Briscein, fils et père

avec Aleš Briscein

Václava Krejčí Housková

Zbyněk Müller

Lucie Silkenová

Michaela Zajmi

avec Dana Burešová

Veronika Hajnová


6 commentaires:

  1. If this is the case then results could be skewed or writer may be struggling to draw
    any sensible conclusions. Each format pressupposes some formation plus
    design for citing rephrased and echoed resources in support of all various printed, internet, and other kinds of
    resources. To ensure that these people will understand the message that you are
    hoping to get across, write employing their language
    and write while considering their degree of comprehension.

    RépondreSupprimer
    Réponses
    1. Are you sure this comment is really appropriate to my post ?

      Supprimer
  2. A great performance, indeed !
    The ballet seems brilliant on your pics (and you are handsome with your favourite singers).
    Great post, thanks !
    Annie

    RépondreSupprimer
    Réponses
    1. Thank you very much for all your warm thoughts and your kindest words, dear Annie !

      Supprimer
  3. Je ne connais pas du tout cette œuvre mais j'aurais bien aimé être là ! Votre article enthousiaste et fouillé suscite des envies.
    Vous étiez superbement placé dans la salle !
    Merci, encore une fois.
    Pierre

    RépondreSupprimer
    Réponses
    1. C'est une œuvre magnifique. L'Opéra Bastille le programme bientôt dans l'excellente production de Carsen, n'hésitez pas !

      Supprimer

Un grand merci de prendre le temps de laisser un commentaire.

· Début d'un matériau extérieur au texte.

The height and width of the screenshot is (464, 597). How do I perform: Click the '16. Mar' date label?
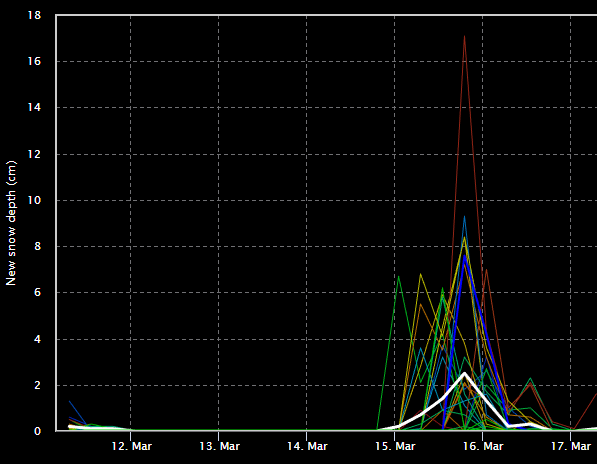click(483, 446)
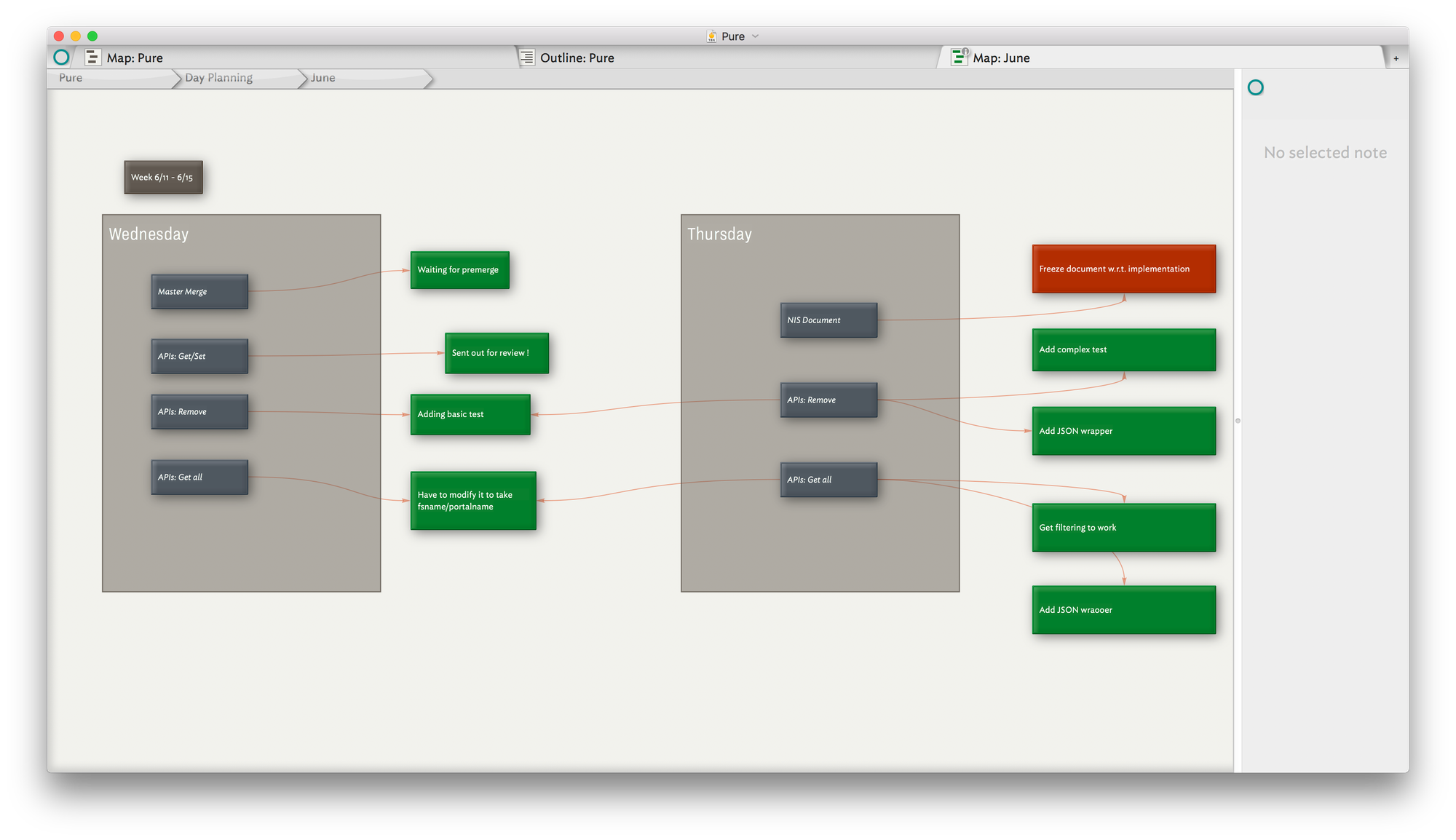Go to the Pure breadcrumb
Image resolution: width=1456 pixels, height=840 pixels.
(x=71, y=78)
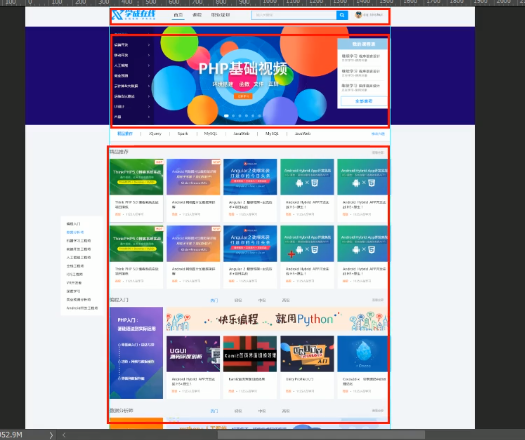This screenshot has width=525, height=440.
Task: Click the status bar arrow beside 52.9M
Action: 51,435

Je promets de le lire aussi vite que possible.
N'hésitez pas à signer votre message, ce sera encore mieux : je n'ai AUCUN moyen de connaître votre nom, votre e-mail, ou votre blog.
Si vous préférez que vos coordonnées n'apparaissent pas, mais que je vous réponde en privé, utilisez le formulaire de contact, accessible sur la version web du blog.